LYMINSTER level crossing looks set to stay open after all, in spite of plans to replace it with a new bridge carrying the proposed A284 Lyminster bypass over the railway.
The decision is likely to be welcomed by people in the area, who feared closure of the road at the crossing would isolate them and take away their bus service.
However, it also poses a dilemma for Arun and West Sussex County councils over the new road’s design.
Network Rail has also withdrawn its £1 million contribution to the £9.27 million bypass, pointing out the cost of building a footbridge to replace the crossing could not be justified.
Now, county highways officials are pressing Network Rail to reconsider its move, Arun cabinet members heard on Monday.
County council highways officer Daniel Dei said detailed designs for the bypass were still a year away. “If we succeed in getting Network Rail back to the table, we have a year to go back to the design to take care of the future requirements to widen the road and close Wick (Lyminster) crossing.”
He added: “We will not be starting detailed designs until late 2015 or early 2016.”
The deadline was needed otherwise the bypass would never be built, said Mr Dei.
Ricky Bower, Arun’s lead councillor for planning, was worried the county council was considering building the road to a different standard if the crossing remained.

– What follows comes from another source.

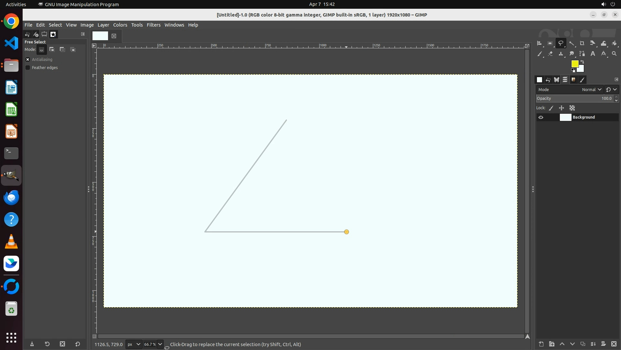Click the yellow foreground color swatch

point(574,64)
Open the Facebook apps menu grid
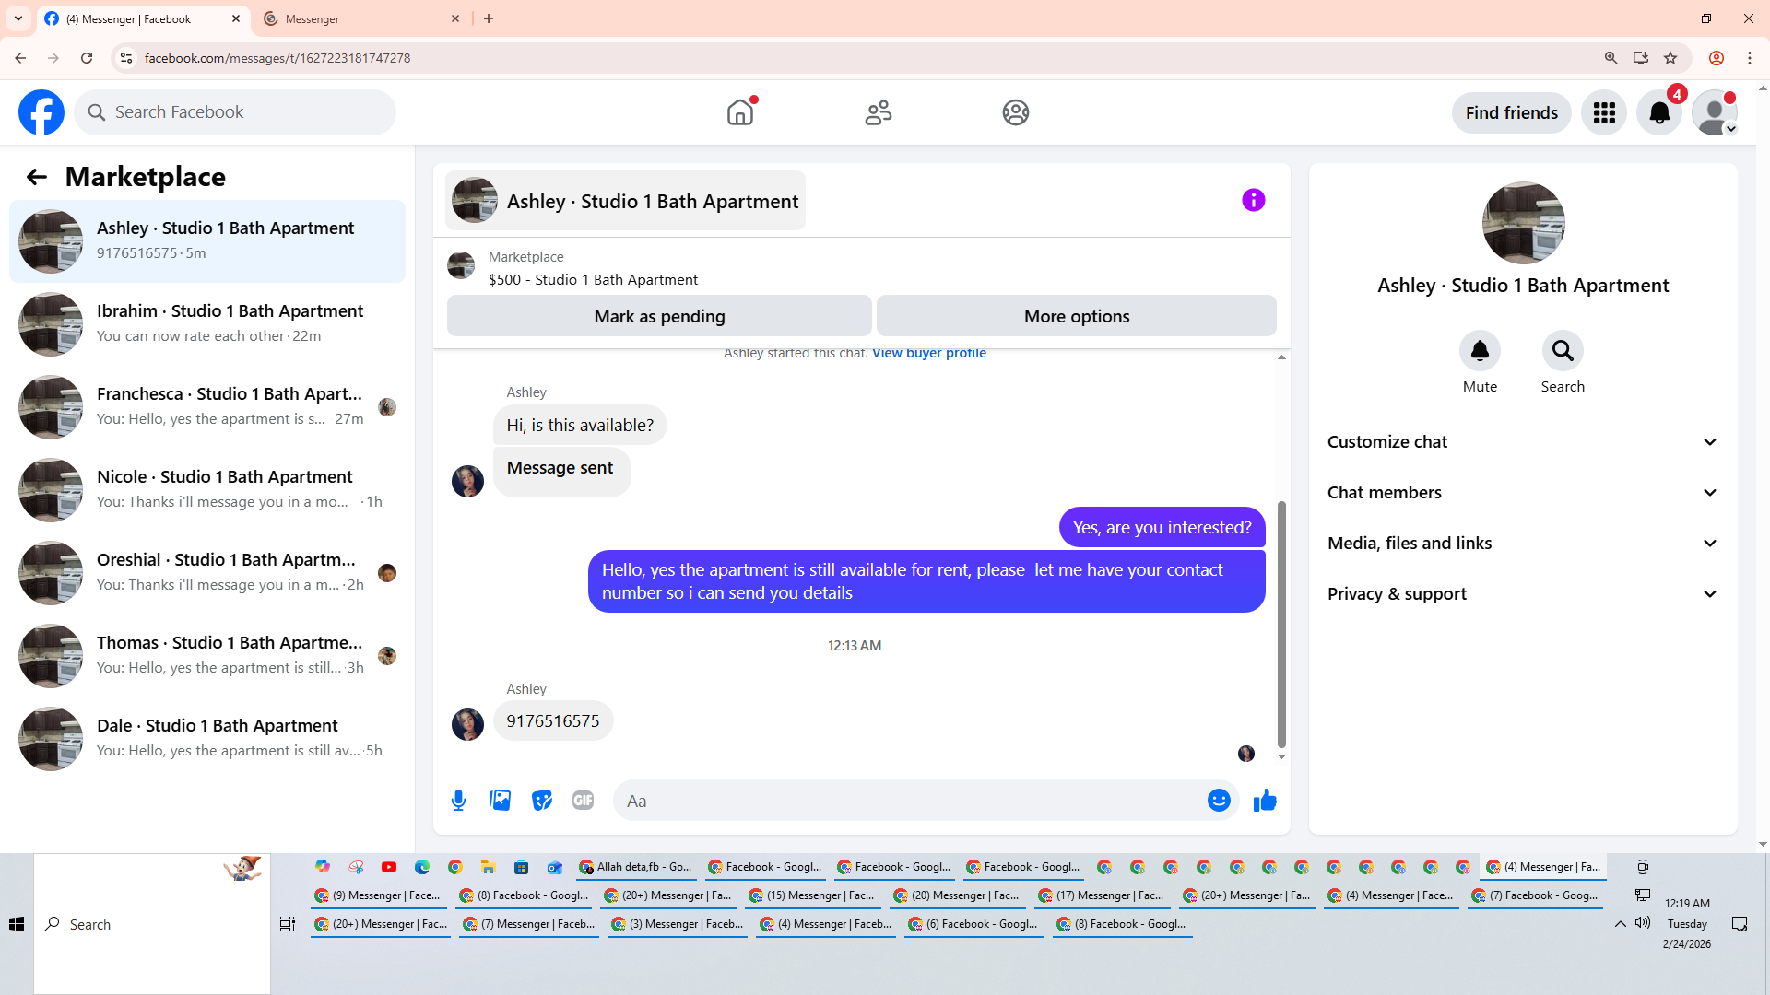Image resolution: width=1770 pixels, height=995 pixels. (1604, 112)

He said: “The southern end of the bypass, leading up to the bridge, would not have to be so wide as it would be if it had to have all the traffic which now goes across the crossing, as well as the traffic using the new road.”
That would mean the bypass would be unable to cope if Network Rail changed its mind. “This seems to be penny pinching to the Nth degree. I find it quite ridiculous. I always believe with roads and infrastructure we ought to be future-proofing them whenever we possibly can.”
Speaking after the meeting, Mike Northeast, Arun and town councillor, who campaigned for the crossing to stay open, welcomed Network Rail’s decision, and the fact that road and bus links could be maintained between communities on either side.
“Some of the people living in the area, particularly the elderly, could have become isolated had the closure gone ahead,” he said.
Funding for the bypass is coming from developer contributions and the Coast to Capital Local Enterprise Partnership.